Или же как наш весёлый поэт САША ЧЁРНЫЙ, он же АЛЕКСАНДР МИХАЙЛОВИЧ ГЛИКБЕРГ, «еврей из Одессы, безнадёжный пессимист». «Ну, какая же я шляпа!» — с улыбкой признался он жене, Марье Ивановне, сестре милосердия. Его хватил солнечный удар во время лесного пожара на соседней ферме, в окрестностях дачного поселка Ла Фавьер (это на юге Франции), где Чёрные жили и куда Саша, конечно же, прибежал одним из первых. Летом он всегда носил старинное соломенное канотье, в котором даже купался, а тут впопыхах где-то обронил его и тушил огонь с непокрытой головой. Почувствовав себя дурно, он вернулся домой и слёг в постель. «Как же это я прошляпил!» — ещё раз пожаловался он жене, которая его же и пользовала. «Как же это я опростоволосился!» И тихо после этого умер.

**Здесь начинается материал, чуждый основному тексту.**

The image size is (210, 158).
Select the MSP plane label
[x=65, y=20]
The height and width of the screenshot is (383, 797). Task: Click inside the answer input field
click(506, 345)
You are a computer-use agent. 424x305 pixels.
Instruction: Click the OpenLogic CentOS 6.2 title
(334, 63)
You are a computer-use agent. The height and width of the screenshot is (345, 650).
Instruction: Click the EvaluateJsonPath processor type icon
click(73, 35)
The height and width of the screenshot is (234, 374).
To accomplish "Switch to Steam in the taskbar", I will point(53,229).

Вслед за поэтом Сашей Чёрным перегрелся на солнце (надо же такому случиться!) и писатель АНДРЕЙ БЕЛЫЙ, он же БОРИС НИКОЛАЕВИЧ БУГАЕВ. «Жарился он на солнце в Крыму, в Коктебеле, на бывшей даче поэта Максимилиана Волошина, и настиг его там солнечный удар». Умирая то ли от последствий солнечного удара, то ли от «болезни чувствительных нервов», попросил Андрей Белый одного из присутствовавших друзей: «Почитай мне напоследок мои давнишние стихи». Посвящены эти стихи были некой писательнице Нине Ивановне Петровской, его музе, в далёком ещё 1907, году и якобы стали пророческими. «Те, которыми я в последний раз опередил события», — напомнил Андрей Белый своему другу.
Золотому блеску верил,А умер от солнечных стрел.Думой века измерил,А жизнь прожить не сумел…

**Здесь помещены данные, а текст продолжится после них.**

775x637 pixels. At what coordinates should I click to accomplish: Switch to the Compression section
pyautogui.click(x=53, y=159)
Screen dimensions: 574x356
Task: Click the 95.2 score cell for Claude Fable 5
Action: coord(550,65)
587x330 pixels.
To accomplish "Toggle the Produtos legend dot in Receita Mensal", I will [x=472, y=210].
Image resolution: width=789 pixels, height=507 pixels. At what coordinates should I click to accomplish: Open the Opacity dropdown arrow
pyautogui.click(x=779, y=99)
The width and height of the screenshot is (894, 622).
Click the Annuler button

И умер согласно своему пророчеству. По свидетельству же его жены, Клавдии Николаевны, при его кончине в московской клинике присутствовала лишь она, и за 10 минут до смерти он, подобно Гёте, говорил ей о свете, а последними его словами были: «Удивительна красота мира…» Однако некто Зайцев уверял, что это он был последним у смертного ложа Андрея Белого, и якобы именно он и услышал последние слова писателя: «Мне предстояло выбрать жизнь или смерть. Я выбрал смерть…» Верно говорят: «Врут, как очевидцы».

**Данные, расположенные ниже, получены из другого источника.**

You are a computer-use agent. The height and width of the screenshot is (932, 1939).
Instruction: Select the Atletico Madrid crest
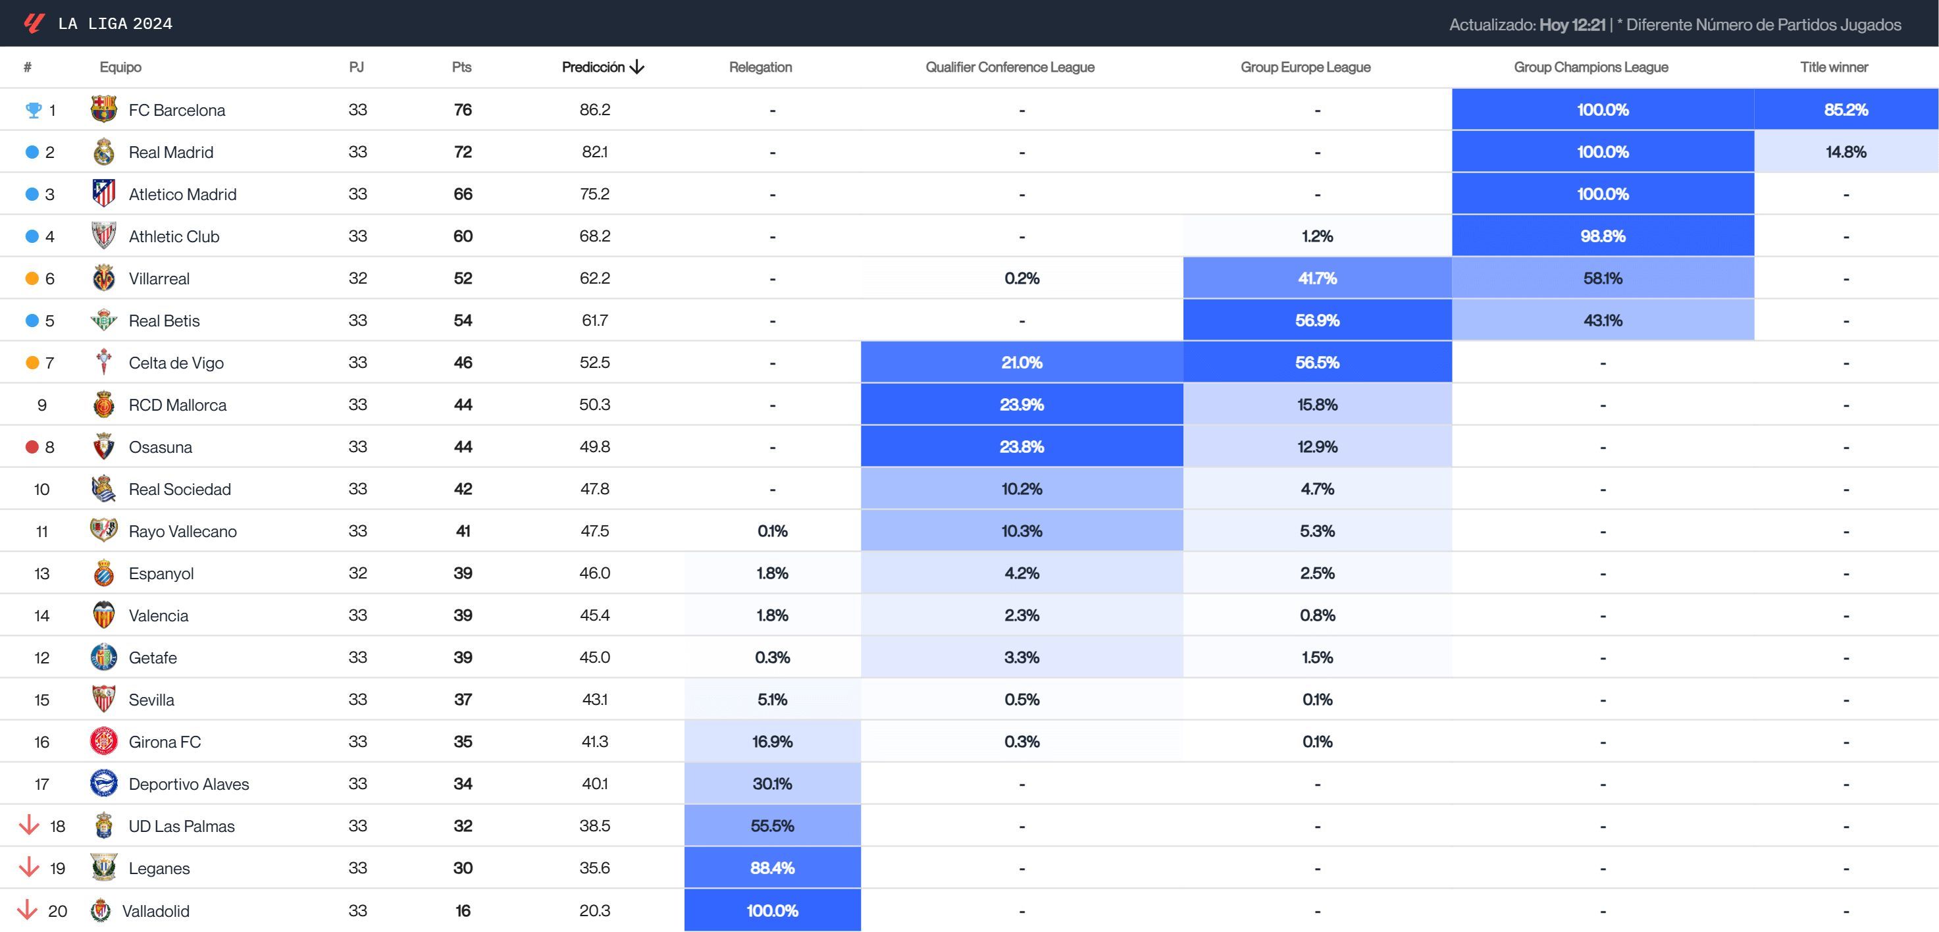pyautogui.click(x=105, y=193)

Выдающийся американский писатель ТОМАС ВУЛФ на предложение доктора Денди провести ему трепанацию черепа ответил шутя: «Ведь вы же не собираетесь продырявить мне черепушку насквозь, док?» Вулф сильно простудился неподалёку от Сиэтла, у него началась пневмония. Некоторое время он провалялся в санатории, но лучше ему не становилось. Через всю страну его перевезли в Балтимор, в знаменитый госпиталь имени Джона Гопкинса, где установили диагноз: туберкулёз мозга. Вероятнее всего, Вулф заразился им ещё в детстве — в пансионе его матери в Эшвилле чахоточных хватало! В колледже и в Гарвардском университете он кашлял, порой и кровью, но тогда могучий организм «неуклюжего великана» победил инфекцию. Многие годы Вулф выносил запои и драки, любовь и разлуку, голод и нечеловеческую работу (порой по неделе без сна и еды), но тут сдался без борьбы, не перенеся творческого кризиса, когда перо просто валилось из рук. Да, сдался он без борьбы, но не без упования. «Ты добрый солдат», — потрепал его по плечу брат Фред, когда Вулф пересказывал ему послеоперационный сон: «Мы гнали с тобой на шикарном чёрном лимузине, разодетые в пух и прах, и везде нам выставляли отменную кормёжку…» И неожиданно потерял сознание. Он умер рано утром 15 сентября 1938 года в том же госпитале, где шестнадцатью годами ранее умер его отец, и поезд-пульман К-19 доставил его бренные останки в родной Эшвилл, штат Северная Каролина. К слову сказать, один из романов Вулфа, написанный задолго до этого, так и назывался «К-19».